C’est devenu un effet de mode en Afrique. Presque chaque pays (surtout les francophones) se voit émergent à moyen terme. Même si la chose parait légitime, il y a lieu de voir dans quelle mesure les conditions économiques, politiques et sociales en place dans ces pays pourraient créer les conditions d’une émergence, considérée comme une phase irréversible du développement.
Au Togo, le timing de l’opération, la communication organisée autour, les acteurs et les moyens techniques mis en œuvre par l’exécutif ne semblent pas fournir tous les gages d’une approche de planification crédible. A la veille de la présidentielle de 2015, cela ressemble plutôt à une propagande, destinée à galvaniser les troupes, dessiner le cadre d’un programme politique qui permettrait de mieux bazarder l’offre de l’UNIR aux Togolais.

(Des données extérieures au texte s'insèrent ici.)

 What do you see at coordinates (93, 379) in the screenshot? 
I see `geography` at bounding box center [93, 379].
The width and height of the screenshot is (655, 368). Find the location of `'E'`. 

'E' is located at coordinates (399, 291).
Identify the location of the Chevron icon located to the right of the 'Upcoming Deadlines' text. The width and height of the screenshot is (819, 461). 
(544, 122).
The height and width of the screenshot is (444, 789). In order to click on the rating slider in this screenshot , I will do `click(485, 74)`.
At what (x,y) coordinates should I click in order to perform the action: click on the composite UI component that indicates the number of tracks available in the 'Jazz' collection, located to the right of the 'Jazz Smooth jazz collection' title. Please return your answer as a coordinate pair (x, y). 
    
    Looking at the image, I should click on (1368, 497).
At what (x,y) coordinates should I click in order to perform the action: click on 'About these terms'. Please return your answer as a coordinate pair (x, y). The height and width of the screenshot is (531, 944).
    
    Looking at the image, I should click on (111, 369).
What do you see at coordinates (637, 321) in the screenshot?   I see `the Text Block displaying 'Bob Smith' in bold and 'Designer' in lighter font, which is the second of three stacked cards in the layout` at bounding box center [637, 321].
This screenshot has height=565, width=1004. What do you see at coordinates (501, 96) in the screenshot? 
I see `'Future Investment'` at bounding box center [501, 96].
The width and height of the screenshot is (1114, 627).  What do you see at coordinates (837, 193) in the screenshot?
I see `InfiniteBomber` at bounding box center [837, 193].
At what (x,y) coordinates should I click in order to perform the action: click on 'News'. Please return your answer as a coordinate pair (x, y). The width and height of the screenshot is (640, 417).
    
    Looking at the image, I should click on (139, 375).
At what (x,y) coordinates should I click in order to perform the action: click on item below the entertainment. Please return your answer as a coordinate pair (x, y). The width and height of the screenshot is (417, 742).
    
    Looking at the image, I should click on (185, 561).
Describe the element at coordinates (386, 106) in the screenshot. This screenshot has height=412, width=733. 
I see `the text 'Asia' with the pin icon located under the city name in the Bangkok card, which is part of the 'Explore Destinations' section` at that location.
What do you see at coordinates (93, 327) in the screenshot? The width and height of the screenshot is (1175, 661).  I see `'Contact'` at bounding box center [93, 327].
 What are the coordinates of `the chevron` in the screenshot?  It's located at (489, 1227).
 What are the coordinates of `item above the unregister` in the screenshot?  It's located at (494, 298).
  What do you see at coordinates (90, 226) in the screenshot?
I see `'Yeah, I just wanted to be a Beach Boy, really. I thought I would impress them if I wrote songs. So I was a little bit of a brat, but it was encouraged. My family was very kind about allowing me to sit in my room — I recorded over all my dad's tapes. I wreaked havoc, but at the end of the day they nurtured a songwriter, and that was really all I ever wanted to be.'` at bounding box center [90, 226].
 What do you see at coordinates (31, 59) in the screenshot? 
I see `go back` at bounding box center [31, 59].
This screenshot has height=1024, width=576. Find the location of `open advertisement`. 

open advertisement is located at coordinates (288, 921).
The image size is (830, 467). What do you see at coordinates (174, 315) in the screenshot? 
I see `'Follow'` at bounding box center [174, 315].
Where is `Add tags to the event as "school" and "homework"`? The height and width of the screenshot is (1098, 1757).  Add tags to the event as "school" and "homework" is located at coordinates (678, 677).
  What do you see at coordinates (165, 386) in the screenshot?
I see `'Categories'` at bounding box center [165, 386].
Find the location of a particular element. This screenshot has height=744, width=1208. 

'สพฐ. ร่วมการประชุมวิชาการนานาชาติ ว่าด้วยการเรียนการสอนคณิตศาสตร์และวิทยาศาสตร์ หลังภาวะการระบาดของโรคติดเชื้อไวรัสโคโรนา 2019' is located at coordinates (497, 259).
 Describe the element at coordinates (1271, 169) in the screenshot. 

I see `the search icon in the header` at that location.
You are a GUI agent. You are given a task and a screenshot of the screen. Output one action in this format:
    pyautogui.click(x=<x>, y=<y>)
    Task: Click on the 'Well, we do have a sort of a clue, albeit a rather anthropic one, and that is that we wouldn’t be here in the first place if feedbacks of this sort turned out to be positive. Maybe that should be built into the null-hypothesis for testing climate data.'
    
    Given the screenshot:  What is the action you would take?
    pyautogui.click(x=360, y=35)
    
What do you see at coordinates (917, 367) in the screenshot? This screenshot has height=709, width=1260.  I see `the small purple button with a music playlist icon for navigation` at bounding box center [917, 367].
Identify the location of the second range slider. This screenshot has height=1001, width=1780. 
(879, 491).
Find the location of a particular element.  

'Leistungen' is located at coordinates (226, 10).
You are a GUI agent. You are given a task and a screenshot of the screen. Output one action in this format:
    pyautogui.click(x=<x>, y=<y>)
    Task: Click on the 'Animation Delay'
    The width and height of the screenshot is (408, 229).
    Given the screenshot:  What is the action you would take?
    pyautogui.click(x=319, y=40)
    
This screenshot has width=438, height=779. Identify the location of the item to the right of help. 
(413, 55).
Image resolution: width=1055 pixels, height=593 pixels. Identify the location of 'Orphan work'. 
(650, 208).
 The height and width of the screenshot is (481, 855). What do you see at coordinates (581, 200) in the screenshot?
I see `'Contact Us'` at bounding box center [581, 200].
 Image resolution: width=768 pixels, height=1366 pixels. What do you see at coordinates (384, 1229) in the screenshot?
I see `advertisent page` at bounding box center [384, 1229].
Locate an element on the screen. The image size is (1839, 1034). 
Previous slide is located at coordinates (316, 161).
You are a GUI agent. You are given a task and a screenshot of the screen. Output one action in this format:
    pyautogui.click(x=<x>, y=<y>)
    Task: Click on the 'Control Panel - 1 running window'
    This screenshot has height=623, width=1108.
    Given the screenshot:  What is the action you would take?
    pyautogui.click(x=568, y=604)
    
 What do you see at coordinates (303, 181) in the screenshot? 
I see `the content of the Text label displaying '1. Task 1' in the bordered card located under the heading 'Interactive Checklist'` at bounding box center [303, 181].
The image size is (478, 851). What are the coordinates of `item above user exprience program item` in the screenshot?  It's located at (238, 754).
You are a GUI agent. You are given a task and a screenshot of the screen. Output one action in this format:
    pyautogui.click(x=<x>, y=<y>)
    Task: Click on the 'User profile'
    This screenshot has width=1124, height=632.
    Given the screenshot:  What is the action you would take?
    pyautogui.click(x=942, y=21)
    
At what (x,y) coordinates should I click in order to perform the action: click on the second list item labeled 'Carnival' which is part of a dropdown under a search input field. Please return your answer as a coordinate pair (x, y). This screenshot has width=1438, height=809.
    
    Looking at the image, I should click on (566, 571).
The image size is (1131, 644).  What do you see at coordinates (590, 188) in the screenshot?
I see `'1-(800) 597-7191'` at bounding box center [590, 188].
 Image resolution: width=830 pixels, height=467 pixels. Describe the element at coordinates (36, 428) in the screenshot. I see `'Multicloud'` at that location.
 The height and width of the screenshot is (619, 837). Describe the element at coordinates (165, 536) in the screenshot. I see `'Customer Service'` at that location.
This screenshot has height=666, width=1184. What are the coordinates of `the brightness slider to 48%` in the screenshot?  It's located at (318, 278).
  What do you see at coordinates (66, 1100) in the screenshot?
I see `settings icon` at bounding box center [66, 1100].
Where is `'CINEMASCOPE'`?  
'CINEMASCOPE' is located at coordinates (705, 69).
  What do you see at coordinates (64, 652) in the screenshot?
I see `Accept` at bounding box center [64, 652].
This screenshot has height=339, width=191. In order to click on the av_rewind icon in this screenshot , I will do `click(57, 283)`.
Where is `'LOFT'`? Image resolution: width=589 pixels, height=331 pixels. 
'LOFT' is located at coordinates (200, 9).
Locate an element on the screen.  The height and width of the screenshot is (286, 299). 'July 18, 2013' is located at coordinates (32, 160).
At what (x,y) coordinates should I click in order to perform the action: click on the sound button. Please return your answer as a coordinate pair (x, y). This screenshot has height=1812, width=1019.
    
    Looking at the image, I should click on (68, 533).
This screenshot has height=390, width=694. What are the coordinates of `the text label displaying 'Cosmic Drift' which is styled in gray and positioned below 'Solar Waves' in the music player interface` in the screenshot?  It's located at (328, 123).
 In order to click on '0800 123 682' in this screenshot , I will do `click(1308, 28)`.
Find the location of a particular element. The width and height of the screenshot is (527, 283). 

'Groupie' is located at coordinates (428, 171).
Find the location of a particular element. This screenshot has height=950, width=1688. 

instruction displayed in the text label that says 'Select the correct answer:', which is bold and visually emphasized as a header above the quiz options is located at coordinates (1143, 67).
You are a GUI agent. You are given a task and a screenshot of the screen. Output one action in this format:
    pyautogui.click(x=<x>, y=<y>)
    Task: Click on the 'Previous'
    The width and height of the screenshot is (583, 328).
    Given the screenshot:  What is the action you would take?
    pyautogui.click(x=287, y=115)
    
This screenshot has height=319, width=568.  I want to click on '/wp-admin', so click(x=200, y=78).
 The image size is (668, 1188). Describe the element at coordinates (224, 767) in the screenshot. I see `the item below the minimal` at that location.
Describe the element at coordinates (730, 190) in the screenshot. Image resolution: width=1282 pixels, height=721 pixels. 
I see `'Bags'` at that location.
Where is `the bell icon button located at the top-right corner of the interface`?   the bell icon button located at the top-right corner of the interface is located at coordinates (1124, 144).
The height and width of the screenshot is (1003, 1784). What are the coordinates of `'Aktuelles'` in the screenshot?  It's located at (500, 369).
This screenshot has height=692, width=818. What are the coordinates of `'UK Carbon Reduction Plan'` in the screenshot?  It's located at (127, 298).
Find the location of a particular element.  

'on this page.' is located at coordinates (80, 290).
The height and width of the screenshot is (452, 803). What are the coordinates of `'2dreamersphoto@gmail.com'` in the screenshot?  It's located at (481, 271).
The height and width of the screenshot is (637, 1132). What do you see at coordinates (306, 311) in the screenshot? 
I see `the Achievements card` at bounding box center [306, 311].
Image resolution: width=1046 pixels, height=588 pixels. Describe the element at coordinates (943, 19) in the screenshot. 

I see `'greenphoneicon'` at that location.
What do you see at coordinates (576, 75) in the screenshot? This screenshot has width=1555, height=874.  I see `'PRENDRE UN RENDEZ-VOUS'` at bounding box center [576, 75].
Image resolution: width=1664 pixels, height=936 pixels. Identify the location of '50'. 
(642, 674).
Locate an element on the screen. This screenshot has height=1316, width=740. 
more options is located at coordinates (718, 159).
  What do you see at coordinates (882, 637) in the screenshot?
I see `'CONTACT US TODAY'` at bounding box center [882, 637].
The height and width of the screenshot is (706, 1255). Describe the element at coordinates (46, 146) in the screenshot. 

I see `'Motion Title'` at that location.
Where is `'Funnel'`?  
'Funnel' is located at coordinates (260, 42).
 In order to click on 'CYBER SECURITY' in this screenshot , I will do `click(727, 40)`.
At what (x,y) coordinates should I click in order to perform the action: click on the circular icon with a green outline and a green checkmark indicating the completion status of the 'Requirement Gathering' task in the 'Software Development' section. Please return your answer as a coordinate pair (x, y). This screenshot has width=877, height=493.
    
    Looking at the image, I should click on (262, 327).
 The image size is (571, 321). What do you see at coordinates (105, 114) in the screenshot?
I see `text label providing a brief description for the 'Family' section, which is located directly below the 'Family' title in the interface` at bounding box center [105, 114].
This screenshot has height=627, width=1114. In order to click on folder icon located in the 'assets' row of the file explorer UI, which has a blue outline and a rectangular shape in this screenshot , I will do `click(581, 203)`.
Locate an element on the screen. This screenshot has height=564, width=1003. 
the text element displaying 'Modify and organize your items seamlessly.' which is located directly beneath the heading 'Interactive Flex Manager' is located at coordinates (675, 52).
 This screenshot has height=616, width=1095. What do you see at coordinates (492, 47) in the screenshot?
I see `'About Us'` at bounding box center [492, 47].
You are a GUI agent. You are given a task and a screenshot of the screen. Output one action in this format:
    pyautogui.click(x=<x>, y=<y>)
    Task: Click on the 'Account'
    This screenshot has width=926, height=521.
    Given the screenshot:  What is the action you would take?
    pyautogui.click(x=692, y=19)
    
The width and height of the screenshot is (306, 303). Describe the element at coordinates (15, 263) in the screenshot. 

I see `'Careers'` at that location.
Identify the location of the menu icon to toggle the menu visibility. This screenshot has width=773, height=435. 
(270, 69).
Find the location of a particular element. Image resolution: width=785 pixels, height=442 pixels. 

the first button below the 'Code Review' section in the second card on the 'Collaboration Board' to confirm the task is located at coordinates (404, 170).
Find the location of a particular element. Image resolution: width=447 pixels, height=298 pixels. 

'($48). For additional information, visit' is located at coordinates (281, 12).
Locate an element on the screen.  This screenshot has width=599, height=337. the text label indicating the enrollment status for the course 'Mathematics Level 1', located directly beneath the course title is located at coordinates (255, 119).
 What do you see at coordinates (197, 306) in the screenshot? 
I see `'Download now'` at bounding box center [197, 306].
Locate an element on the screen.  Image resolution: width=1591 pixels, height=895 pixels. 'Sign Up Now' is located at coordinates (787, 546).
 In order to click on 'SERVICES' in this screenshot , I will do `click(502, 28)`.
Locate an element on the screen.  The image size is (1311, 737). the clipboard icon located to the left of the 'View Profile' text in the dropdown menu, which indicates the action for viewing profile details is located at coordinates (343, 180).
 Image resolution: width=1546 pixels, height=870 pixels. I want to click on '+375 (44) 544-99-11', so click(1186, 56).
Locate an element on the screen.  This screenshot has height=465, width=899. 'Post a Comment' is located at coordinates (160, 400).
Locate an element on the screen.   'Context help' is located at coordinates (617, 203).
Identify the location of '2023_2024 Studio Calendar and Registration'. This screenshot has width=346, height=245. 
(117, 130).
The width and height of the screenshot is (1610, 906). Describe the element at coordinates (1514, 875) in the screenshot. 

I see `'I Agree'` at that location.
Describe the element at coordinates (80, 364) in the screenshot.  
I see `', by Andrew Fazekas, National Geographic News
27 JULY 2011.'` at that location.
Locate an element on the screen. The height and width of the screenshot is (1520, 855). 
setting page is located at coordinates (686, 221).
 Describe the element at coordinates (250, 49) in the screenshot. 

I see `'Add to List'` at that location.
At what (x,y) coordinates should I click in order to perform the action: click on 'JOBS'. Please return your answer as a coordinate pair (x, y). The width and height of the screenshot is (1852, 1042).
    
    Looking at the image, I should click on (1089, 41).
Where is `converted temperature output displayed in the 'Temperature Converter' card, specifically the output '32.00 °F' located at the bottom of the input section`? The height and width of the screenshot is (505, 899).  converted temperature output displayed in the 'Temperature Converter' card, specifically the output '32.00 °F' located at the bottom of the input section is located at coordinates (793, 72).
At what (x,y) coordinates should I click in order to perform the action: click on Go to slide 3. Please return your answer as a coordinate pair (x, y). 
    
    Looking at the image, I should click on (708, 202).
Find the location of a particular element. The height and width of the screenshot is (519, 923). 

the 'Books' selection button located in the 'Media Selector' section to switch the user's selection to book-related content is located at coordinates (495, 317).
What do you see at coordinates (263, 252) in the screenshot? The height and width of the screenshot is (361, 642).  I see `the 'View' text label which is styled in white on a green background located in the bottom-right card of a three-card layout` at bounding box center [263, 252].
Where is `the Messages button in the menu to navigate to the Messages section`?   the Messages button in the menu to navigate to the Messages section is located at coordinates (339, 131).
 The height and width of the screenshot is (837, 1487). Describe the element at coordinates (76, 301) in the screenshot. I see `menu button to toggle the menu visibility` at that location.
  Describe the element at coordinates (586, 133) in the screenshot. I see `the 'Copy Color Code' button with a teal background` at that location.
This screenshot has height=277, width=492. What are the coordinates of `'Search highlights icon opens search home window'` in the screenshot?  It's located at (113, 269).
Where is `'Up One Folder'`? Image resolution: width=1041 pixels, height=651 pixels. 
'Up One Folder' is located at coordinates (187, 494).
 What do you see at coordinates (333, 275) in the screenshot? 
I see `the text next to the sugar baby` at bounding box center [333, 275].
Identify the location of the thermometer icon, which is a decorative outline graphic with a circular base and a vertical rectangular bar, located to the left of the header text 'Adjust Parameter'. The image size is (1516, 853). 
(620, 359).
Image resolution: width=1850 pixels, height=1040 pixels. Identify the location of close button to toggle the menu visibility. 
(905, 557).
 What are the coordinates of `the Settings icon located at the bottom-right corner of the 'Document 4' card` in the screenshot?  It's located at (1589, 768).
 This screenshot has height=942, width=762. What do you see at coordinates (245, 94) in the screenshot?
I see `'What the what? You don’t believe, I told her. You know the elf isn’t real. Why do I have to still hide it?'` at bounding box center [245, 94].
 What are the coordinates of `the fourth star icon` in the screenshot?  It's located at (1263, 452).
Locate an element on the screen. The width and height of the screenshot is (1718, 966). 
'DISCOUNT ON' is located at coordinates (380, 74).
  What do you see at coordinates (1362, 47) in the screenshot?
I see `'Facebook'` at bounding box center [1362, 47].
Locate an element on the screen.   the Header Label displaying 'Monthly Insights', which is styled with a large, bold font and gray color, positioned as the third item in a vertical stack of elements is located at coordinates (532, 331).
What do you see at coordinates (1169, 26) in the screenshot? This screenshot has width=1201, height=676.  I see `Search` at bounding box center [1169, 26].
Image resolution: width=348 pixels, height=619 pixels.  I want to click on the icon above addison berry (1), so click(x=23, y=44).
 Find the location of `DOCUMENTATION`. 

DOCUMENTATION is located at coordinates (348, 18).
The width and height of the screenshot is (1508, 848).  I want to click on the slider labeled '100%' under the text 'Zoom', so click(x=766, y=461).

Il y a plusieurs chantiers sur lesquels le gouvernement Ahoomey-Zunu faute gravement et qui ne permettent pas d’entrevoir avec le système en place, un processus de développement et de croissance économique soutenu sur les 15 prochaines années.
Le premier chantier est celui de la décentralisation et du développement local. La politisation à outrance de ce processus lui a ôté toute crédibilité. Les pouvoirs restent entièrement centralisés à Lomé avec un système de décision assez opaque qui ne libère pas les énergies en termes de créativité et d’initiative entrepreneuriales.
Le deuxième chantier en panne concerne l’industrialisation qui reste engluée dans les rêveries de la ‘’zone franche’’ mise en place par le général Eyadèma et son équipe au début des années 90.
Le troisième se rapporte à la gestion hasardeuse des forces de la diaspora. Toutes les initiatives jusqu’ici pour intéresser nos compatriotes de l’étranger au développement du pays sont mal ficelées. La grande majorité de la diaspora n’a aucune confiance aux dirigeants et ces derniers ne font rien pour les rassurer.
On peut énumérer beaucoup d’autres domaines où la gouvernance dans ses méthodes et ses outils ne permet pas d’espérer un rapide changement sur une base durable. Le nœud du problème reste politique. Il s’agit d’inscrire définitivement le Togo sur la voie d’une démocratie axée sur des institutions solides et viables. Or, les prochaines élections à elles seules constituent une source de menaces réelles sur le pays. Il est dès lors impérieux, avant d’entamer cette démarche prospective de veiller aux conditions de base, renforcer la confiance dans le pays et édifier des institutions qui transcendent les hommes et le temps.